Draco le prese la mano, sotto gli occhi sbalorditi dei tre, conducendola sotto l’occhio attento di tuta la sala al centro della pista.
-credo che ci stiano guardando Granger- disse sibilando il moro.
-lo so-rispose piccata.
-non volevi...-
-lo so!- rispose ancora.
-mangerai a serpeverde?-chiese preoccupato per un suo rifiuto.
-si- enunciò.
La strinse a se con prepotenza, possessività, annullando le distanze tra di loro.
-se Weasley ti guarda un’altra volta come ti ha guardato prima, lo uccido a mani nude- disse Draco mentre Hermione poggiava le sue mani sul petto del marito.
-credo che non oserà mai più guardarmi, ora- ammise.

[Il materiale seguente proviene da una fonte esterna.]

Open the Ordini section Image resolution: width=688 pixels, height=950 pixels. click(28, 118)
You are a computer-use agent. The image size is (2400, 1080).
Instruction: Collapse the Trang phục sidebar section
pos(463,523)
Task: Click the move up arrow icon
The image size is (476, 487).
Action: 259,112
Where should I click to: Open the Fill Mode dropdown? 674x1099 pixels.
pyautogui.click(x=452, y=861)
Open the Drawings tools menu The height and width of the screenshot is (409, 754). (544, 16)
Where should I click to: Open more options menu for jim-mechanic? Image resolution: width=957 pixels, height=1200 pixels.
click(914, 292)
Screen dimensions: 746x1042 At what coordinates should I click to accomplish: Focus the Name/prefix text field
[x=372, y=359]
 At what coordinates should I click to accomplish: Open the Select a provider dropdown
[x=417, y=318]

-gli conviene- disse tra i denti.
-geloso Malfoy- lo canzonò sua moglie.
-si- disse – geloso e innamorato di mia moglie- ammise senza vergogna, facendola sorridere.
-stai perdendo colpi- lo interruppe la riccia, - anni fa, non l’avresti ammesso- costatò la donna.
-anni fa, ero talmente coglione da rischiare di perderti per far contenti altri- ripeté lui.
-distruggendo me stesso- concluse.
Hermione respirò piano appoggiando il capo al petto di Draco, sentendo il suo cuore battere forte e si beò perché sapeva che era stata lei a farlo battere donandogli l’amore.